>> Begin

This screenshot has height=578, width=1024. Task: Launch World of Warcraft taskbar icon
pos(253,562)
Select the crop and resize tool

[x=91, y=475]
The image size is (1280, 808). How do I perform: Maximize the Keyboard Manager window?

>> End

▶ **TASK DIRECTIONS**: Rewrite these rows with "window" changed to "dialog", leaving everything else unchanged.

▶ **RESPONSE TO THE TASK**:
This screenshot has height=578, width=1024. Task: Launch World of Warcraft taskbar icon
pos(253,562)
Select the crop and resize tool

[x=91, y=475]
The image size is (1280, 808). How do I perform: Maximize the Keyboard Manager dialog?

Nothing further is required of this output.